Background and Purpose
The concept of penumbra is based on animal experiments in which potentially reversible functional disturbances can be observed when blood flow decreases beyond a critical threshold. With reperfusion within a limited time window, these functional disturbances are reversible without leading to morphological damage and irreversible neurological deficits. In the last 20 years, surrogate markers of penumbra and irreversible tissue damage were studied, especially in regard to patients who could benefit from treatment in acute ischemic stroke. Positron emission tomography (PET) has been the gold standard but was replaced by diffusion- (DWI) and perfusion-weighted imaging (PWI) because of its wider distribution and the less complex logistics involved. There are some limitations with conventional DWI/PWI: increased diffusion signals can be reversible, and the determination of the threshold of critical perfusion by PWI is still a matter of ongoing debate.
Methods
Comparative studies with PET and MRI were performed in 3 groups of patients:
In 12 acute stroke patients, results from DWI (median, 6. 5 hours after symptom onset) and 11C-flumazenil (FMZ) PET (median, 85 minutes between DWI and PET) were compared with infarct extension 24 to 48 hours later on T2-weighted MRI. In 11 acute stroke patients, results from PWI (median, 8 hours after symptom onset) were compared with cerebral blood flow measurements obtained with [15O]H2O PET (interval, 60 minutes between PWI and PET). In 13 patients with acute (n = 6) or chronic stroke (n = 7), results from PWI/DWI were compared with PET of cerebral blood flow and oxygen consumption to detect mismatch or increased oxygen extraction fraction as surrogate markers of penumbra.
Results
From regions with increased DWI intensity, decreased apparent diffusion coefficient (ADC) and decreased FMZ binding probability curves were computed for eventual infarction, and 95% prediction limits were determined. These limits predicted 83.5% (FMZ), 84.7% (DWI), and 70.9% /ADC) of the final infarct volume. However, the false-positive predictions were much higher for the DWI variables (5.1 and 3.6 cm3 for DWI and ADC versus a median of 0 for FMZ). The comparison of volumes generated by different time to peak (TTP) thresholds (PWI) and hypoperfusion <20 ml/100 g per minute (PET) indicates that a TTP delay of 4 to 6 seconds yields a fair estimate of hypoperfusion. The PWI/DWI mismatch with TTP >4 seconds did not reliably correspond to the penumbra as assessed by PET (oxygen extraction fraction >150%). Only 8 of 13 patients with a mismatch had areas of penumbra.

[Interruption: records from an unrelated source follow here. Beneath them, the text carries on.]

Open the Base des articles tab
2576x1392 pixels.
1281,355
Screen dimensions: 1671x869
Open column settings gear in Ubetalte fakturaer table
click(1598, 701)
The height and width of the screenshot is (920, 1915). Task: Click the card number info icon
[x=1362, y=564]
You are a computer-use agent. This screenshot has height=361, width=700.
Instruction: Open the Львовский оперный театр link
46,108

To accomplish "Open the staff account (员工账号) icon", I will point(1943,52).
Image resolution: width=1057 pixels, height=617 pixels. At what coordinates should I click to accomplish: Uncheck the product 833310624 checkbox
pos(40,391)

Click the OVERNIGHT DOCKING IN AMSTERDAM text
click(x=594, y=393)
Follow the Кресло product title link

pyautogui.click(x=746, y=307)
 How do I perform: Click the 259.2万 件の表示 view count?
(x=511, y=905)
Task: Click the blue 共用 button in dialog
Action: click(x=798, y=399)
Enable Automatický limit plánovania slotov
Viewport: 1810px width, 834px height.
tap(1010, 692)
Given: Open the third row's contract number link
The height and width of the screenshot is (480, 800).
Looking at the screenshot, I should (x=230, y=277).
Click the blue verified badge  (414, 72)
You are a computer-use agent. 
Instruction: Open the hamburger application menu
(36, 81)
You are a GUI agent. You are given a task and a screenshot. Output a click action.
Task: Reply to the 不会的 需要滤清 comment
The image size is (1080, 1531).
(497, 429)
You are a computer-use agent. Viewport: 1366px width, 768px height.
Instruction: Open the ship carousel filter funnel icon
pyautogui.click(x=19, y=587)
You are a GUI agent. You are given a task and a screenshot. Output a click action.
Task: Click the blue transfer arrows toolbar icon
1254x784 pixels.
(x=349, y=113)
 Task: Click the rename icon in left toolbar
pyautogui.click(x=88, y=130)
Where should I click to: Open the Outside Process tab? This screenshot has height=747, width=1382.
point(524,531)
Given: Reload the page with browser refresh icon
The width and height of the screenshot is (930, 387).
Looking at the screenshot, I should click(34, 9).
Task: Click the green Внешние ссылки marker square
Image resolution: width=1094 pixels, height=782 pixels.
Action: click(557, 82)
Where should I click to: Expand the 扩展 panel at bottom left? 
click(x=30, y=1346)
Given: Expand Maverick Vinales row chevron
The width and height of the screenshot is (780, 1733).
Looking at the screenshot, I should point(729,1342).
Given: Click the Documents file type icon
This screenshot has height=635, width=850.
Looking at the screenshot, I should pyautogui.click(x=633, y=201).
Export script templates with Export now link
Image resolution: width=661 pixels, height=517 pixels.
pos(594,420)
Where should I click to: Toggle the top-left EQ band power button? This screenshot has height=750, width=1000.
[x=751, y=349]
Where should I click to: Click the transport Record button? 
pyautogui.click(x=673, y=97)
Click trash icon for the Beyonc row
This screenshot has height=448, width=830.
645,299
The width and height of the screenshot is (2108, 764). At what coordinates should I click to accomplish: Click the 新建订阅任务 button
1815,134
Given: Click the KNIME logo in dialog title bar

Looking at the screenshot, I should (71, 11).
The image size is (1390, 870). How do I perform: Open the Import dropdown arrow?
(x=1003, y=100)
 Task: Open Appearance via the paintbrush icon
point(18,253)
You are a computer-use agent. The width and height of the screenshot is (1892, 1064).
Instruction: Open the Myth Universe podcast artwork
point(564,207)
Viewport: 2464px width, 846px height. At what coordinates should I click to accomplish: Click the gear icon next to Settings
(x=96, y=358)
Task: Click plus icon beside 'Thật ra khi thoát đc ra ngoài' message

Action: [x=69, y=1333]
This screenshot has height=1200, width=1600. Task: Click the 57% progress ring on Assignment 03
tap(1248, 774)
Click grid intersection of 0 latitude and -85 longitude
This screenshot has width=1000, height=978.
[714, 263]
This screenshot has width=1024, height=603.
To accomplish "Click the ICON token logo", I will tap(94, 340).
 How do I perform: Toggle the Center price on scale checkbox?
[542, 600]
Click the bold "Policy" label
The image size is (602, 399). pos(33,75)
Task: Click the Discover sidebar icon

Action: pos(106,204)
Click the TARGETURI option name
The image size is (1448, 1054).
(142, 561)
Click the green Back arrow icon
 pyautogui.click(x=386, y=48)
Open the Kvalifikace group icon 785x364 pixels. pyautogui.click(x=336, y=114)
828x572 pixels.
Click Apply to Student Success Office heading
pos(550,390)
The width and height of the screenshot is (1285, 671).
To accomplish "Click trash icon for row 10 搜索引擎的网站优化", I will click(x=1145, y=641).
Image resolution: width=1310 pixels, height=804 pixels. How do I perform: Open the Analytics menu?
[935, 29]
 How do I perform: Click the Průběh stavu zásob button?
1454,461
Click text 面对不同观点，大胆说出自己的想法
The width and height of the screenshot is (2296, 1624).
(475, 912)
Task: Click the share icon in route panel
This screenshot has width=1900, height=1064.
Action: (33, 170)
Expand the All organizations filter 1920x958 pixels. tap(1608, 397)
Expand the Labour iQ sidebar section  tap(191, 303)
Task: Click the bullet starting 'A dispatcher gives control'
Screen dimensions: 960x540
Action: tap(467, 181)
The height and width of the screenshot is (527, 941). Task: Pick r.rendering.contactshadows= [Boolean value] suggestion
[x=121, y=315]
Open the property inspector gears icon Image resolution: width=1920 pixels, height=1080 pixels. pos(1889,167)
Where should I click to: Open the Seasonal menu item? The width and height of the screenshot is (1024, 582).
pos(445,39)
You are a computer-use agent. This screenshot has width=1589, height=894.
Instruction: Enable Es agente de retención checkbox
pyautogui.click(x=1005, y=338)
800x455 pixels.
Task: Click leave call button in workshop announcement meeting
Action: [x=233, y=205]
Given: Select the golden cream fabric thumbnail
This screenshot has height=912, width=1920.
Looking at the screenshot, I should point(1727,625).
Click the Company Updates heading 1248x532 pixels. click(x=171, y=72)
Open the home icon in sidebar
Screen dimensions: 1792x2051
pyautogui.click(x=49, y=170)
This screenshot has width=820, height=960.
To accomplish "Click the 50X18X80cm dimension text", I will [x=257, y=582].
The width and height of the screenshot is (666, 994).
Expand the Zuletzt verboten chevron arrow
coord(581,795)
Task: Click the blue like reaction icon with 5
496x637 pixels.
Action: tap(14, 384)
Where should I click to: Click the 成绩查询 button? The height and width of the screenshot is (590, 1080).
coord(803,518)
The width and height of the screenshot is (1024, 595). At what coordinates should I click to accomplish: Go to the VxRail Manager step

In these cases, the penumbra volume was overestimated by MRI.
Conclusion
DWI correlates with FMZ results and, with a few exceptions, yields a good estimate of acute tissue damage and final infarct volume. PWI measures seem to be less reliable; the TTP prolongation of >4 seconds assessed only 83% of the volume of hypoperfusion <20 ml/100 g per minute. The mismatch volume imprecisely depicts increased oxygen extraction fraction, and, despite its clinical role for selection of patients for eventual therapy, it does not seem to be a reliable correlate of penumbra.